指南对2型糖尿病患者使用胰岛素的原则,基本上遵循了国际上通用的规则。在一般情况下,口服降糖药治疗失败后采用加基础胰岛素的方案,这对医生和患者来说都乐于接受,患者容易掌握使用方法,恐惧感少,并为以后需要每天更多次注射方案提供了一个适应过程。
对血糖较高者首先可采用预混胰岛素治疗,能较快改善血糖控制。对有些患者需要采用胰岛素强化治疗方案。然而,不管用哪种方法,基本原则是使血糖尽早控制达标,尽量不发生低血糖,其长期目标是减少慢性并发症的发生率。
胰岛素治疗是一项技术含量要求很高的艺术,只有在长期实践中才能逐渐掌握其要领,并要充分发挥患者的主动参与性,完整体现胰岛素的治疗价值。
妊娠糖尿病和糖尿病合并妊娠是一种特殊情况,对母婴都有重大影响。糖尿病和产科医生都要掌握处理原则。75 g OGTT是比较简便易行的诊断方法。妊娠前及妊娠阶段要在专科就诊,包括病情评价、是否可以怀孕等,有些药物是禁忌的,必须停用,血糖控制的标准比一般糖尿病要严,具体为空腹<5.6 mmol/L,餐后2 h<6.7 mmol/L,才能避免对母体胰岛有太强的刺激作用,不发生高胰岛素血症。

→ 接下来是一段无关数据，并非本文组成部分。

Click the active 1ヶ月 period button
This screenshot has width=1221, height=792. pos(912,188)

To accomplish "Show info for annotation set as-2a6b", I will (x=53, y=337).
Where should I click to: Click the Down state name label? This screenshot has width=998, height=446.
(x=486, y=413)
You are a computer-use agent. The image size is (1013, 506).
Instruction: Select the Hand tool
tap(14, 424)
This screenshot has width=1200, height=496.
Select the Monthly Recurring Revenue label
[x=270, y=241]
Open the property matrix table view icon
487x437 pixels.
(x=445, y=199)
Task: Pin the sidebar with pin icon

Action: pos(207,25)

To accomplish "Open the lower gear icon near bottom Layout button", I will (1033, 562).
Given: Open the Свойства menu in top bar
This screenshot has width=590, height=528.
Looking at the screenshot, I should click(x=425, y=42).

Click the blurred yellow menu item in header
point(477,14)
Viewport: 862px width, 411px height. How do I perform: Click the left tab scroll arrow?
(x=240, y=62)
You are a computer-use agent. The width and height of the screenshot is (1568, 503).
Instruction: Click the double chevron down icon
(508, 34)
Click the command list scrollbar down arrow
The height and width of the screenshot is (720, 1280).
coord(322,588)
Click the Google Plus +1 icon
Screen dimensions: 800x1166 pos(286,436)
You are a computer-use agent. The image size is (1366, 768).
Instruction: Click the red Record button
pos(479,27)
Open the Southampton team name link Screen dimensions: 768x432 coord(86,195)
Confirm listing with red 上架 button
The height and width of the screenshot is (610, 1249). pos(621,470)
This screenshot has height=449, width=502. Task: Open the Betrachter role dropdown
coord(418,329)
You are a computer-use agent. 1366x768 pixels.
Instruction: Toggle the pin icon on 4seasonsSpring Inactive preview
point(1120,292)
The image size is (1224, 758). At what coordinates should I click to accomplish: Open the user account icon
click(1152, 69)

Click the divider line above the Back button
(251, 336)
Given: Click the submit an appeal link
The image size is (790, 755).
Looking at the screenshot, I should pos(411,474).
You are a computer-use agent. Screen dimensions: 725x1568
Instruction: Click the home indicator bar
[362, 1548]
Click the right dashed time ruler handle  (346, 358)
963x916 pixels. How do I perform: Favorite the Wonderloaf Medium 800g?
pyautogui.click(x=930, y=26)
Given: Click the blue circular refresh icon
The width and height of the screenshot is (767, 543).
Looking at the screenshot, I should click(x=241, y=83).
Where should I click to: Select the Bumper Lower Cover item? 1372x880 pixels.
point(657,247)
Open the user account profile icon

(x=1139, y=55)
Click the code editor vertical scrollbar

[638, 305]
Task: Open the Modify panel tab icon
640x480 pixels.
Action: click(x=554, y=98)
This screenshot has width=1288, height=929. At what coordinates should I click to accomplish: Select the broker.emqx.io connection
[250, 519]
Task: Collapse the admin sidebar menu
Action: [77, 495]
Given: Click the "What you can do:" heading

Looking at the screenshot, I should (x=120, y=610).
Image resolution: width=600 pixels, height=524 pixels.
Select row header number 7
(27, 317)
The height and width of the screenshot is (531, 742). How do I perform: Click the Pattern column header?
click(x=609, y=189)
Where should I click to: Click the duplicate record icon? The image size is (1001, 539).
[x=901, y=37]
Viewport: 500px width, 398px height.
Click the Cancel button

儿童和老年2型糖尿病也是特殊人群。我国老年人的年龄标准是60岁以上,实际上现在许多刚过60岁的人身体状况很好,所以对不同年龄段的老年糖尿病患者也要作具体分析,一定要作个体化处理。
由于老年人糖尿病患病率高,需要手术的患者一般年龄也较大,目前在住院人群中糖尿病患者的比例已经很高,围手术期正确处理糖尿病,管理好血糖至关重要,指南中提出了术前、术中和术后的处理意见,这些都是非常重要的,应严格执行。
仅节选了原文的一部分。